→ **EXCERPT PROVIDED**:
--*--

In Padre Garcia town proper, the road forms a triangle and intersects with Lipa–Rosario Road. From there, it turns east and assumes the alternative name of Tiaong–Lipa Road. It then enters the province of Quezon at the town of San Antonio, proceeding to Tiaong. In the Tiaong town proper, it becomes locally known as Recto Street and ends at the Pan-Philippine Highway (Don V. Robles Avenue). Beyond this point, it continues as an unnumbered road also called Recto Street.

==History==
The road, specifically its segment from Rosario to Padre Garcia, originated from an old thoroughfare that linked Lipa with Bolbok (now San Juan). Such segment formed part of Rosario Junction–Lipa Road. On the other hand, the segment between Tiaong and Padre Garcia was built during the Spanish occupation of the Philippines, requiring land recipients to contribute one-peso tax or one-week free labor, which rapidly boosted the population in the area as settlers built houses along the route.

--*--

→ **MATERIAL SUPPLIED**:
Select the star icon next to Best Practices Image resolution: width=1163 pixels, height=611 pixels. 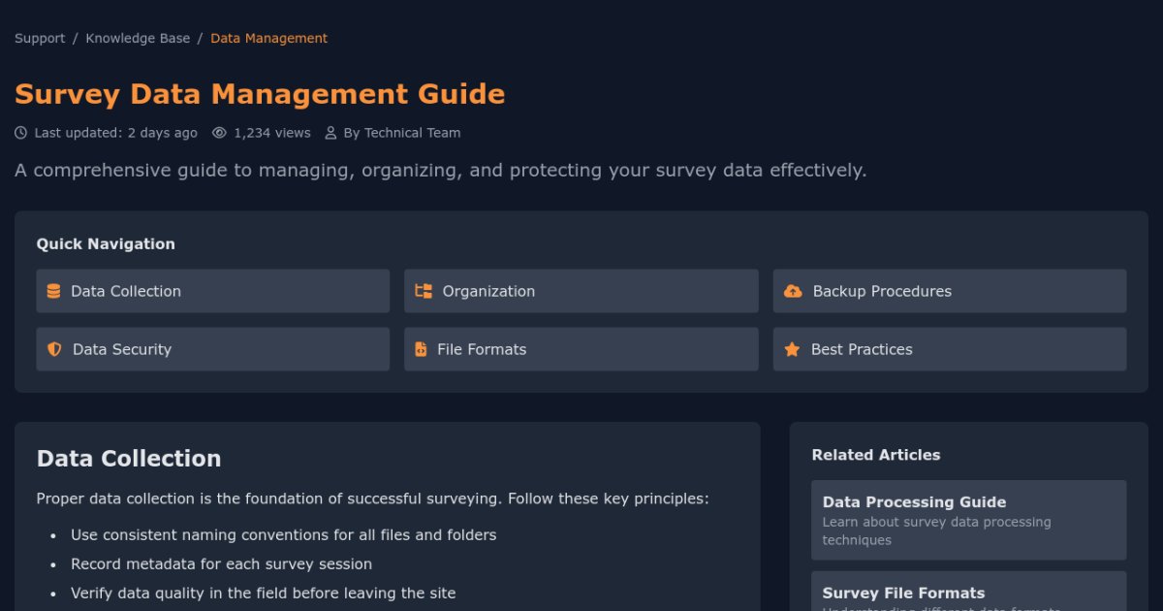792,348
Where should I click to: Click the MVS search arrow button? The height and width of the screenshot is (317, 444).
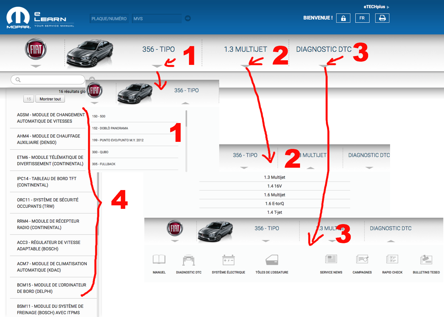point(188,18)
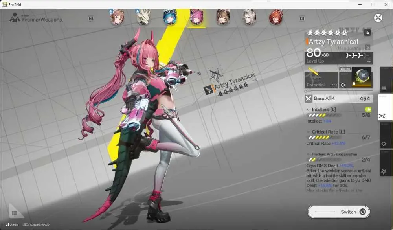The width and height of the screenshot is (393, 230).
Task: Expand the Fracture: Artzy Exaggeration skill
Action: (334, 154)
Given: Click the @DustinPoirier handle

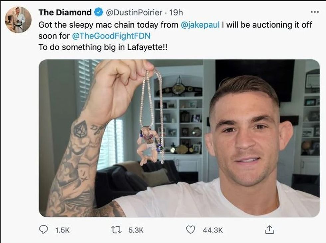Looking at the screenshot, I should 134,13.
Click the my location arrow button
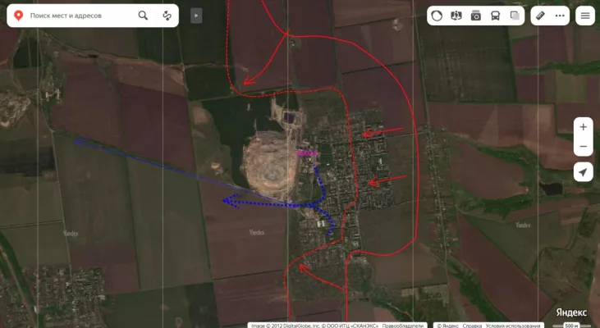The width and height of the screenshot is (600, 328). 583,172
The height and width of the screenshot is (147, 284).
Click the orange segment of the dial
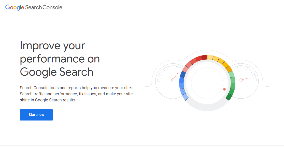coord(228,68)
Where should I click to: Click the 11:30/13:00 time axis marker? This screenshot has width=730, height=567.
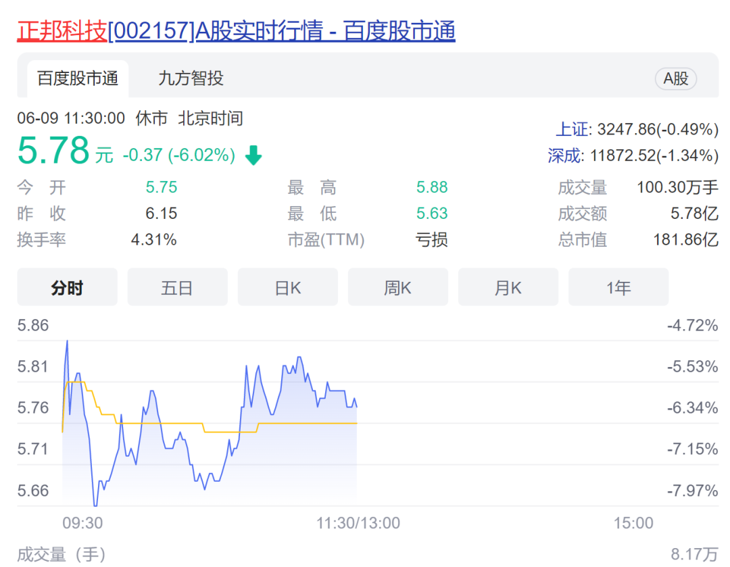click(x=358, y=523)
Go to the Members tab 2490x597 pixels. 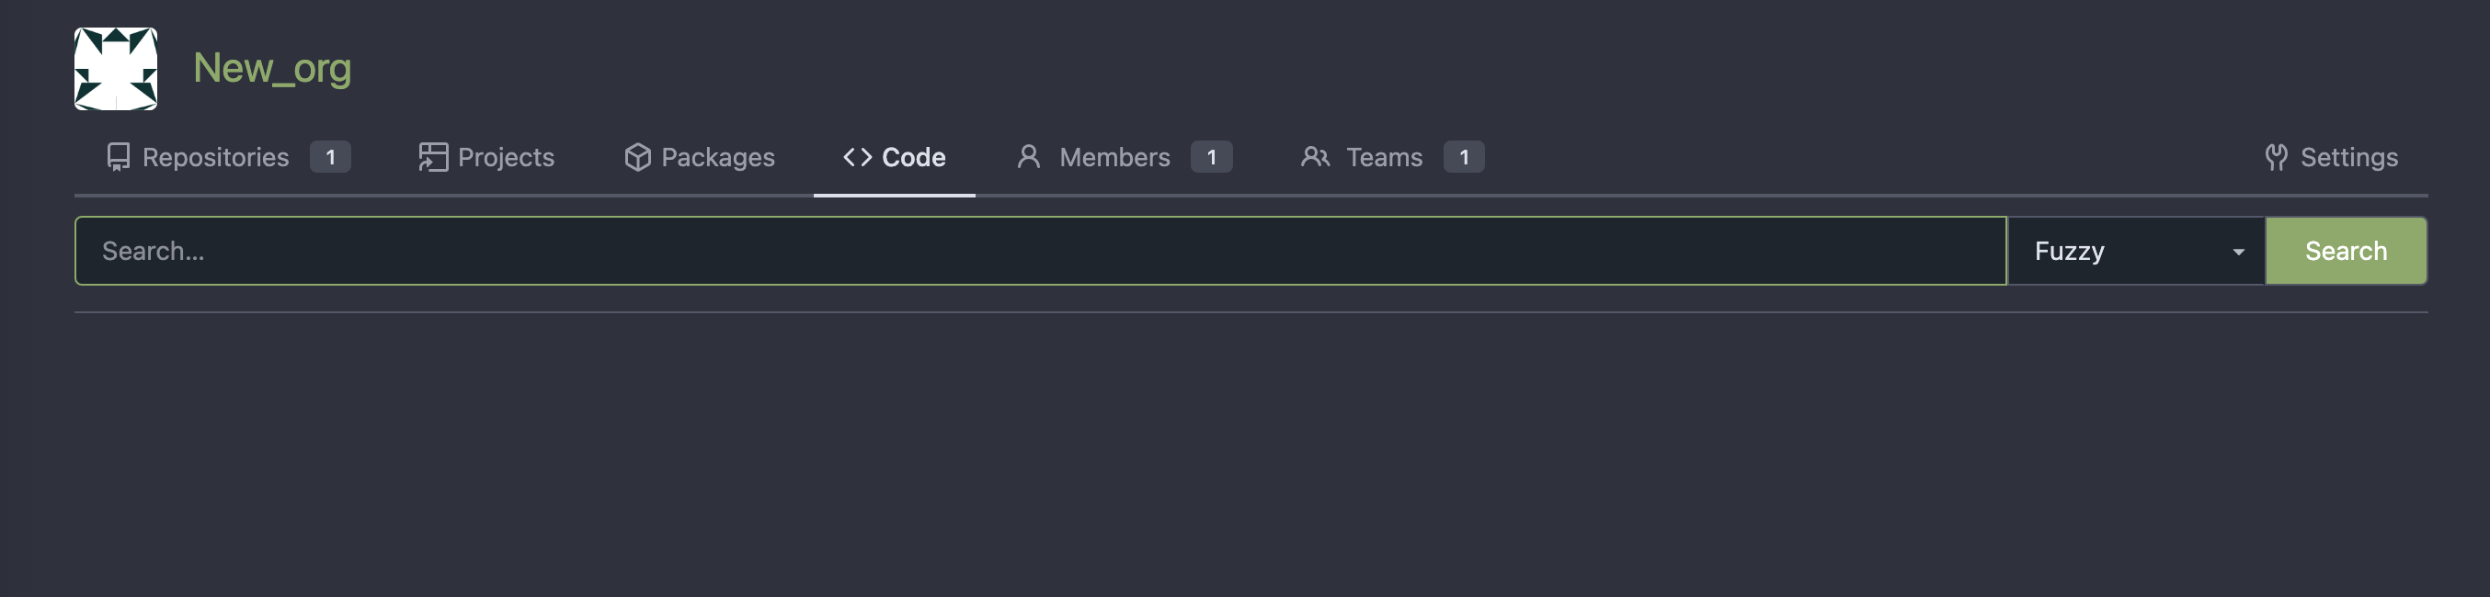pos(1124,157)
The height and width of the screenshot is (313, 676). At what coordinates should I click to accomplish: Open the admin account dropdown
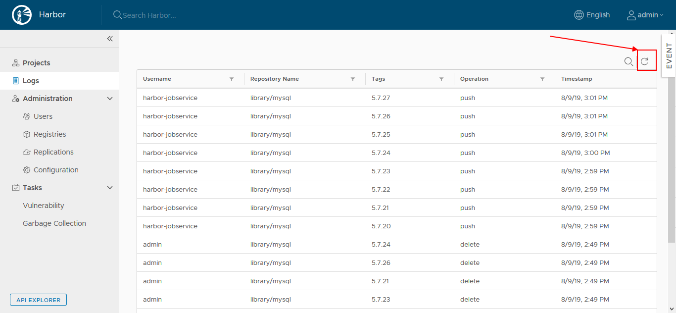645,15
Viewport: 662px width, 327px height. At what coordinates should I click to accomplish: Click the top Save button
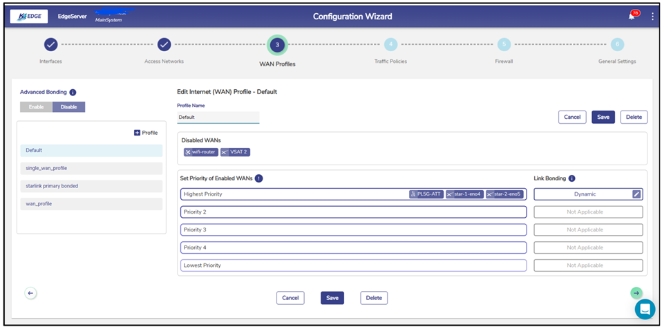point(603,117)
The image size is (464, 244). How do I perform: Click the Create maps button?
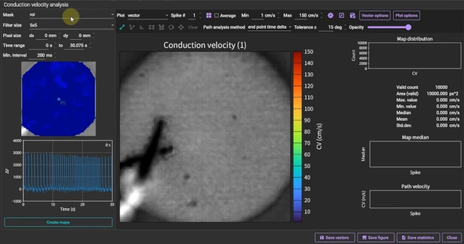pyautogui.click(x=58, y=222)
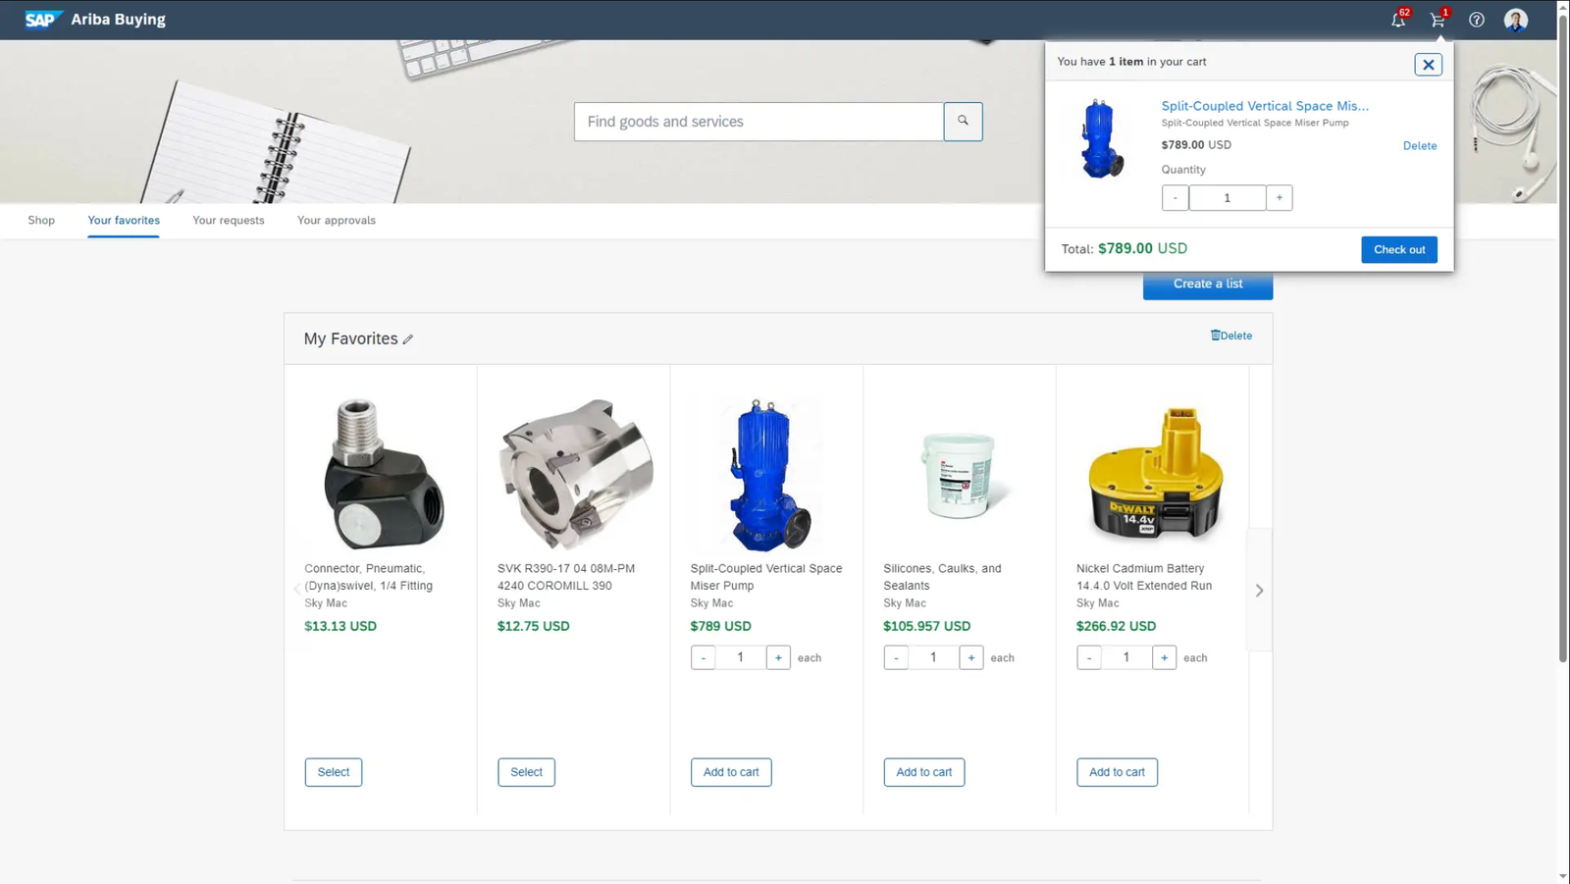
Task: Open the user profile avatar
Action: click(1516, 20)
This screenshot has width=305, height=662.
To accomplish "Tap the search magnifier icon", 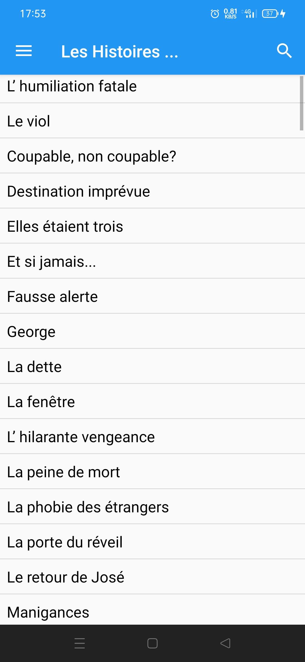I will point(284,51).
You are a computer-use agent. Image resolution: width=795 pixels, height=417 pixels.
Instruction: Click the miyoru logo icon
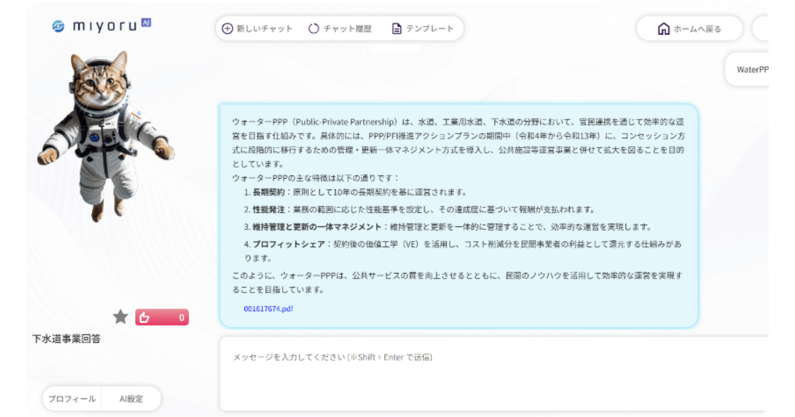coord(57,24)
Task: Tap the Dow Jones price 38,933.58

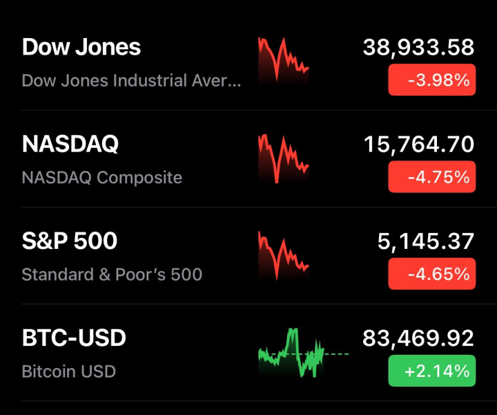Action: 418,47
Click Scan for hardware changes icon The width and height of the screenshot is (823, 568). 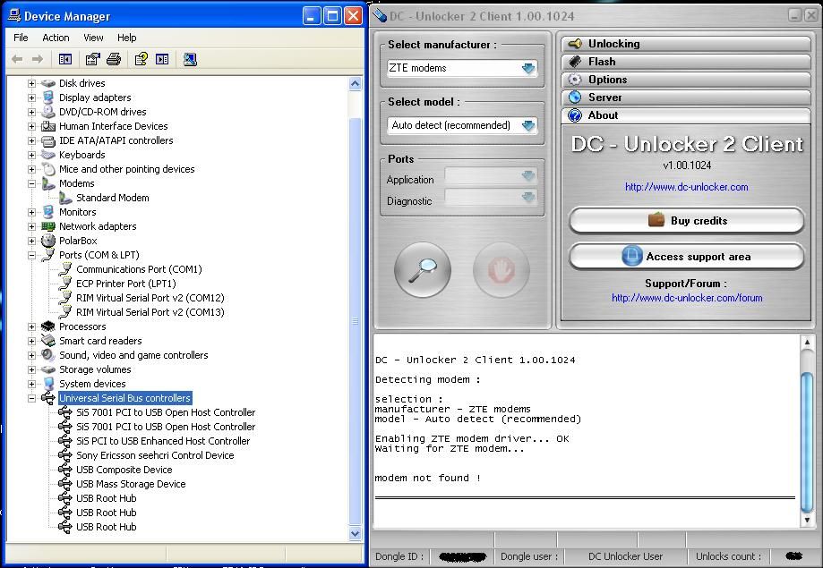tap(190, 59)
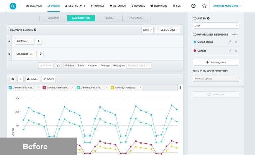
Task: Toggle the Histogram measurement option
Action: tap(119, 66)
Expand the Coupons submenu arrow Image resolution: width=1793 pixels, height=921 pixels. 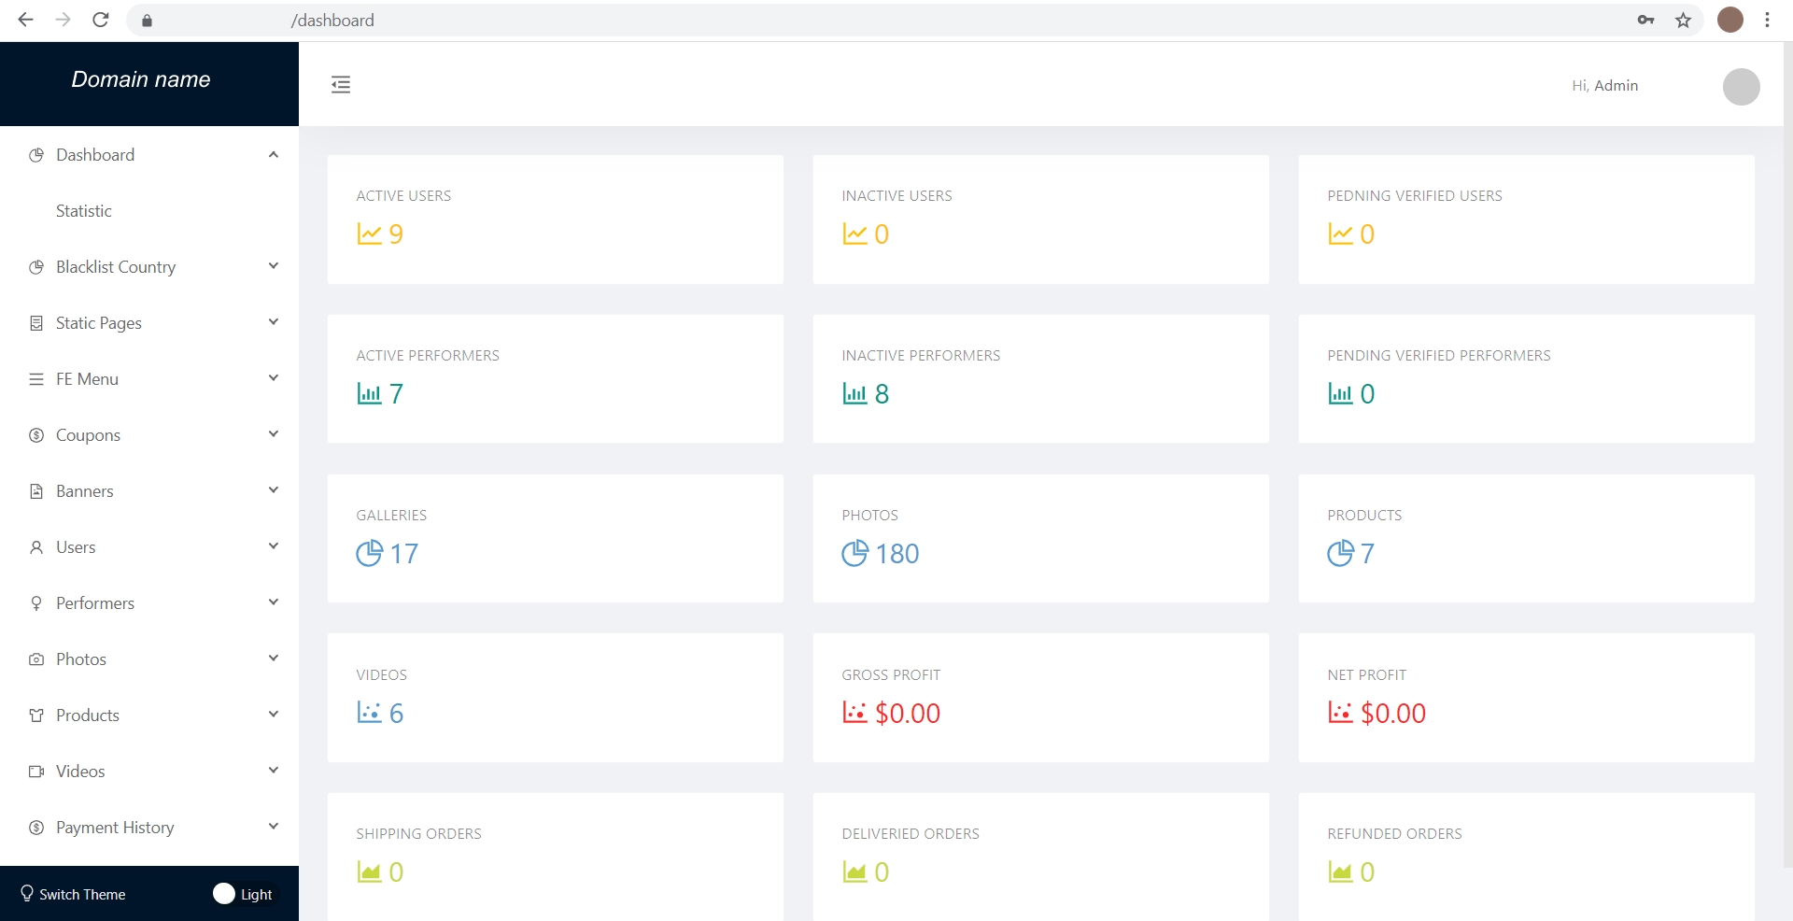pyautogui.click(x=274, y=434)
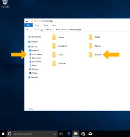Open the DCIM folder

coord(94,37)
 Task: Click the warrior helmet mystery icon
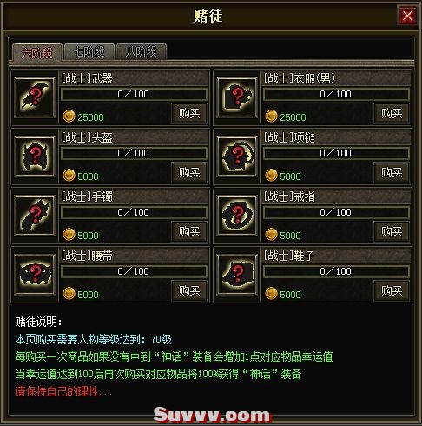coord(35,156)
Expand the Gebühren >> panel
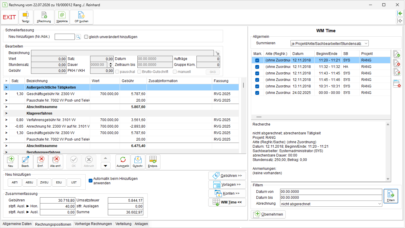This screenshot has width=405, height=228. click(227, 176)
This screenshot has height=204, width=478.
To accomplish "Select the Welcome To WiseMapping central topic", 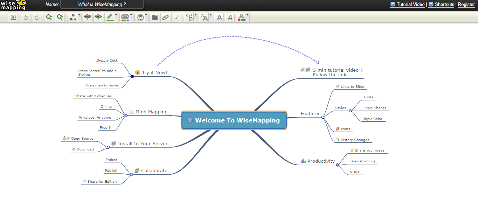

--*--

In the road description above, what did land recipients have to contribute when the segment between Tiaong and Padre Garcia was built?

A one-peso tax or one week of free labor.